Mail Archives: djgpp/2001/06/15/19:45:17
Thu, 14 Jun 2001, Eli Zaretskii <eliz AT is DOT elta DOT co DOT il> wrote:
>> >> Is DOS _really_ so slow?
>> DD> No, but consider that Unix keeps track of the time *as* a time_t, so
>> DD> time() merely reads a number from memory and returns it - a few CPU
>> DD> cycles at best. DOS, however, uses the hardware realtime clock, so it
>> DD> must convert month/day/year/hour/minute/second/timezone to a time_t
>> DD> each time you need to know what time it is. The conversion is slow.
>> Well, but why time() simply not caches this values (month/day/year/
>> hour/minute/second/timezone) (such as Linux kernel does)?
EZ> This is not as simple as it sounds.
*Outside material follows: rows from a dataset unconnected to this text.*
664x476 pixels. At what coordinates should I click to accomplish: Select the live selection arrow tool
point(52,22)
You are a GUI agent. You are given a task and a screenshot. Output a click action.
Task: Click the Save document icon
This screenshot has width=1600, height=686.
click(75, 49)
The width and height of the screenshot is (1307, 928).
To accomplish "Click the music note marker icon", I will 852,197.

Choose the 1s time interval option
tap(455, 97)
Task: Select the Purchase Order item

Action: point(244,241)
You cannot know whether a second
EZ> passed without asking DOS, and you cannot even rely on the timezone
But I need to ask DOS anyway :). I'll only save some amount of CPU time
because I will not calculate seconds since 1970 every time() call...
EZ> being fixed, because the user can change the value of TZ in the
EZ> environment.
AFAIR, user must call tzset() anyway, to apply TZ changes...
EZ> Even if you do cache the time for one second, you cannot simply add
EZ> seconds to the previous value of time_t, since the user can change the
EZ> system clock.
If user changes system clock then cached values will be quite different
from current values. I want only avoid expensive calculating, not int21
calling...
EZ> But if you have specific changes in mind, please send in patches
EZ> (please post them to djgpp-workers AT delorie DOT com).
Well, I'll try this. Need I patch 2.03 or some newer (alpha?) version?